River Ridge Commerce Center, especially, has seen a lot of action recently. Niagara, a bottling company, announced in July that it would be investing $56 million into a new facility within the business and industrial park, and earlier this week, the commerce center announced that it had started negotiations regarding three land deals that, if finalized, would take out 65 acres of the 6,000-acre commerce center.
Moore is especially happy that Bluegrass Supply will pay above market wages. He no longer wants Jeffersonville to pursue companies paying $10 to $12 an hour.

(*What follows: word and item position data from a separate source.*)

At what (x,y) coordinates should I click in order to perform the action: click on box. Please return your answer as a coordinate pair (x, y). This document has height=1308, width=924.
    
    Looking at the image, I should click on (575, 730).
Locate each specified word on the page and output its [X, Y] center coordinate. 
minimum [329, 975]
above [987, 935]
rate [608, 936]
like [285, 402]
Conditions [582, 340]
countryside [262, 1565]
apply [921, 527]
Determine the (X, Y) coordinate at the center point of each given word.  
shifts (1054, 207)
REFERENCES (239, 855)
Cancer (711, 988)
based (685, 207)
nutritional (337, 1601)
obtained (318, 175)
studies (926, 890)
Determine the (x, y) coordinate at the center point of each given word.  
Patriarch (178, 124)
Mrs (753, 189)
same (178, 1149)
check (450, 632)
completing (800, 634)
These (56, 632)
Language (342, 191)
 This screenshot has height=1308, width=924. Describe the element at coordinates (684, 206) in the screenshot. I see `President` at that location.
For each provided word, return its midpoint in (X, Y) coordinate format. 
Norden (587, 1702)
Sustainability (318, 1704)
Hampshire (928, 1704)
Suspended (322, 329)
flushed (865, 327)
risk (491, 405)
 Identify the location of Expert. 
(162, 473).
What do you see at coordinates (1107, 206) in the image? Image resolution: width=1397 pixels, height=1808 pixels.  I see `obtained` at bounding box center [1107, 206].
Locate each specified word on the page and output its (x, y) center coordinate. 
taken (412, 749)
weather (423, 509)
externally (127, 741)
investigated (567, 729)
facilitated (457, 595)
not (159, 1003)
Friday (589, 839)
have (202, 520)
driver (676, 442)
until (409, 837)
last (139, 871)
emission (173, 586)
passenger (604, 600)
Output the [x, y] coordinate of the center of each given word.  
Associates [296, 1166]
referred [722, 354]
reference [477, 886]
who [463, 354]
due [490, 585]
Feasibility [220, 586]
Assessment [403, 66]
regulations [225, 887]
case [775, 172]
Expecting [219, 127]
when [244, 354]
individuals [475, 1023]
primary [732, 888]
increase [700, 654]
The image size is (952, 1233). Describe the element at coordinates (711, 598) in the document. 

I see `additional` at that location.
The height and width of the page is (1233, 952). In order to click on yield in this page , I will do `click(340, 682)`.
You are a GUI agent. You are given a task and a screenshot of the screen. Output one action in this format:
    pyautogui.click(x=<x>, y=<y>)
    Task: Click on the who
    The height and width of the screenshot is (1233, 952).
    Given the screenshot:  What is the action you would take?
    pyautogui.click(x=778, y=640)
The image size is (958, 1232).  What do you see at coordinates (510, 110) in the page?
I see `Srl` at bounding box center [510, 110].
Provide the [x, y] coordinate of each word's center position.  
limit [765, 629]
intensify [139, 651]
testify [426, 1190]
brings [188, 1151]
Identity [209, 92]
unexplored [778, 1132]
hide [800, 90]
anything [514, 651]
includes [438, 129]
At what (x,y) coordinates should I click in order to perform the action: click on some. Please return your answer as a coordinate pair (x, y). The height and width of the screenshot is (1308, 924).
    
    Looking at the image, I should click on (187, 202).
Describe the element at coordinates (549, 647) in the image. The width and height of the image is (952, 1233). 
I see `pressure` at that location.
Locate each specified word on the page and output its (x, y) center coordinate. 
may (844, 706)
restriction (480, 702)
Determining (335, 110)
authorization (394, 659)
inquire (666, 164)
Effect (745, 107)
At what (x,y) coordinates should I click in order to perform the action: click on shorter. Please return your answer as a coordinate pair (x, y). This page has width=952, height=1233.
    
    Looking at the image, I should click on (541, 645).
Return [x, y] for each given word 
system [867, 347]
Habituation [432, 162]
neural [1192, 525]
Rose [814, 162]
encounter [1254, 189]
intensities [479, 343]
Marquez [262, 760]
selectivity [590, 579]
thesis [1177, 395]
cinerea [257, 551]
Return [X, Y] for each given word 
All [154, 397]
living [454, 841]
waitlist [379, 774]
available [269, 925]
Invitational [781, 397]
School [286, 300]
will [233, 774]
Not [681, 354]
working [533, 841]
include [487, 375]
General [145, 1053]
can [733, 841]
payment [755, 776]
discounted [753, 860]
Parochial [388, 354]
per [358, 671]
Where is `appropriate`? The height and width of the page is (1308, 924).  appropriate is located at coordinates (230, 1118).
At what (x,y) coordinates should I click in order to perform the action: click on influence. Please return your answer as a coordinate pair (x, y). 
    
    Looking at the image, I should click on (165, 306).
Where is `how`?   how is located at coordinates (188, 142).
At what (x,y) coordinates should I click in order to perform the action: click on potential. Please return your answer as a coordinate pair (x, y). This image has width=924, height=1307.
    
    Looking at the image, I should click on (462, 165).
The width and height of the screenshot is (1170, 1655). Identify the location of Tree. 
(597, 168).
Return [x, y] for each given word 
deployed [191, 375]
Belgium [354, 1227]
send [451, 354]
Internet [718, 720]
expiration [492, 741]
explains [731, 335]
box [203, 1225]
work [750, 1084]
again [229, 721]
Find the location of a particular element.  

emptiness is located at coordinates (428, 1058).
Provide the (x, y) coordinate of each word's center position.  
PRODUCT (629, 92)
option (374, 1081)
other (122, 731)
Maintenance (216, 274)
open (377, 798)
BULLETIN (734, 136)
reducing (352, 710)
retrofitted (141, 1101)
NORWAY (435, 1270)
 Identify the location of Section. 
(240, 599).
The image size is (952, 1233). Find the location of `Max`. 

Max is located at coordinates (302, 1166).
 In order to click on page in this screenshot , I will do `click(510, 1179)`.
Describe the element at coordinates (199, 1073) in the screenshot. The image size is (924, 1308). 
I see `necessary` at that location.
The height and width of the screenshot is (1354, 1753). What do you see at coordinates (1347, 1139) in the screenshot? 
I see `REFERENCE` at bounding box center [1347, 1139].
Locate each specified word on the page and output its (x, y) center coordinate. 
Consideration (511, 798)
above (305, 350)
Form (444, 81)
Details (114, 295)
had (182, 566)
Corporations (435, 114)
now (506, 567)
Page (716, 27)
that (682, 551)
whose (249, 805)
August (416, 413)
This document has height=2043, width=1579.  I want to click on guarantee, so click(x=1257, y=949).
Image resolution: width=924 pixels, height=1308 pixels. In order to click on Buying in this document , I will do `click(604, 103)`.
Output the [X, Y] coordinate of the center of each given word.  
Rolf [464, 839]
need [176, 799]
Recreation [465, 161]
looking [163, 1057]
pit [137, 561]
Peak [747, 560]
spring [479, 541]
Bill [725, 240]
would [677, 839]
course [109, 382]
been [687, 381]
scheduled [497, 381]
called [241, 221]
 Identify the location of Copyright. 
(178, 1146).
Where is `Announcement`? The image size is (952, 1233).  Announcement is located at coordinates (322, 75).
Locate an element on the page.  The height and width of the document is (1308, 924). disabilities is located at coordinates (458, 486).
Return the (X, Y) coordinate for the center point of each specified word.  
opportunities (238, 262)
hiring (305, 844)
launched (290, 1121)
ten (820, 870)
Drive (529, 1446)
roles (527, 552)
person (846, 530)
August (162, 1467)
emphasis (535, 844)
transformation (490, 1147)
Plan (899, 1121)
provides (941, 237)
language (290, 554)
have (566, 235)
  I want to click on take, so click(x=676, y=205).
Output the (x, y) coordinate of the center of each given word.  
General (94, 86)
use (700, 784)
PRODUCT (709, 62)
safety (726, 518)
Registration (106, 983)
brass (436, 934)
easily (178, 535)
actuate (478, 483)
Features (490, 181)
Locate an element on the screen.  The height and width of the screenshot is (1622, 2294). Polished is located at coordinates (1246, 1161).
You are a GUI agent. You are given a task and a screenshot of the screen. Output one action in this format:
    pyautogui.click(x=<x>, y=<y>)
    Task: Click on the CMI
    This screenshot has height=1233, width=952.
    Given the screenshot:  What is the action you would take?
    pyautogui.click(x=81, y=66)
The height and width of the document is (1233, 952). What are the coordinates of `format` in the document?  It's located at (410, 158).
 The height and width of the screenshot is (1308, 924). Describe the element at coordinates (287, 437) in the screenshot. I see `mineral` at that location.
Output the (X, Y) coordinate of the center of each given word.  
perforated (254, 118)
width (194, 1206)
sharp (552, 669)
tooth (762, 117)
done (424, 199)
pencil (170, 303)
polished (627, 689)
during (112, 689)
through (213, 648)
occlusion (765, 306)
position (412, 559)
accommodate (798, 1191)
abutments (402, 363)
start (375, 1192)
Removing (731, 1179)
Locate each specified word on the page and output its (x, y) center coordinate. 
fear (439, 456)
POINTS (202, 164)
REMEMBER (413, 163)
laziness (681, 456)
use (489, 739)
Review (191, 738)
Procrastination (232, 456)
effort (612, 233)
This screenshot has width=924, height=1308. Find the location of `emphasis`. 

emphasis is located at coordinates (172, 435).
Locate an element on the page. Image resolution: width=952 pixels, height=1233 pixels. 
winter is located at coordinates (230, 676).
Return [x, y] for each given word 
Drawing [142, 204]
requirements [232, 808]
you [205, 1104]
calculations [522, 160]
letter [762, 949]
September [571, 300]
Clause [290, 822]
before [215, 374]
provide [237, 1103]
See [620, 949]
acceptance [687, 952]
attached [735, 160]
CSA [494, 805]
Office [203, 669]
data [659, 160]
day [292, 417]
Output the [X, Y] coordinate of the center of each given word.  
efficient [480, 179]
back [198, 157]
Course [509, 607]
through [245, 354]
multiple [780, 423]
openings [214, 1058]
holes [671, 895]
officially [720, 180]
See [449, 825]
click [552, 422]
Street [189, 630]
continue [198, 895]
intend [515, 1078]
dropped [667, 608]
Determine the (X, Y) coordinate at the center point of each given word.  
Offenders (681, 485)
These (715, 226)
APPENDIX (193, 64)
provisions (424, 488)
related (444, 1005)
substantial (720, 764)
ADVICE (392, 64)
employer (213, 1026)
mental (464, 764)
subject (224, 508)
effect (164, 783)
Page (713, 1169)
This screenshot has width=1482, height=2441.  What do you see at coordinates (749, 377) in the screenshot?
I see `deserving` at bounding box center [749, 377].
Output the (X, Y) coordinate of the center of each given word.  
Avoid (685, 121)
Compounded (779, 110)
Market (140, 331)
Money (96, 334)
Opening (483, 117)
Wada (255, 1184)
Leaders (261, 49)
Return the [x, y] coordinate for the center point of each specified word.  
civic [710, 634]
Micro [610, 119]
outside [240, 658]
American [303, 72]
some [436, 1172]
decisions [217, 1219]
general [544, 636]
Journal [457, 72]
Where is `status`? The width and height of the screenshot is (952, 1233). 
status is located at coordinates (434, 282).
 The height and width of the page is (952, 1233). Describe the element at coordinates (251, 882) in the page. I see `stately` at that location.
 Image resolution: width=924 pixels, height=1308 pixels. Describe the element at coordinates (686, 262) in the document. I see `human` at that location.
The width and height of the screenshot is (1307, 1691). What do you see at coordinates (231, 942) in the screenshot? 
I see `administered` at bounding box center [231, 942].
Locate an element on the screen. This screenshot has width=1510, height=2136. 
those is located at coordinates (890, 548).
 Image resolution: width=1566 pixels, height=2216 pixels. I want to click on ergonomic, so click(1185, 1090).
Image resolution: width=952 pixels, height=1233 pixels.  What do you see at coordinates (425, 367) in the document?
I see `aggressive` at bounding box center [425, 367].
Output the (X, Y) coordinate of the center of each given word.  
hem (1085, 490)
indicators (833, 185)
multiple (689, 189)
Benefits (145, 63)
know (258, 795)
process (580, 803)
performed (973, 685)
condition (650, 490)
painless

The city originally approved tax abatements for Bluegrass Supply, but those are not applicable now that the company is no longer building at Bridgeport. The River Ridge Commerce Center offers its own incentives to businesses.
It’s not clear yet if the state will supply its own incentives to Bluegrass Supply. Abby Gras, a spokesperson for the Indiana Economic Development Corporation said, that if the state is negotiating with the company, it won’t be known until the project is further along.
Taylor King, the director of leasing and marketing for America Place, is just as happy as Moore about Bluegrass Supply’s chosen location.
America Place’s Salem Road facility has been ready for a tenant since December of 2015.
“We’re obviously very excited,” said King about finally leasing the building, which is being done on a seven-year contract. “We think that Bluegrass is a fantastic fit for us.”
Bluegrass Supply had four possible relocation options after its Bridgeport plans fell through, said Teixera, but the company chose America Place for its location and its cost. The new building is mostly warehouse space with under 5,000-square feet for offices, according to King. There is no room for expansion at the facility so any physical growth needed by Bluegrass Supply would have to occur at a different site.
In a statement, America Place CEO Jim Karp, called Bluegrass Supply an “excellent company” that has seen “steady and sustainable growth.” The company opened in 2002.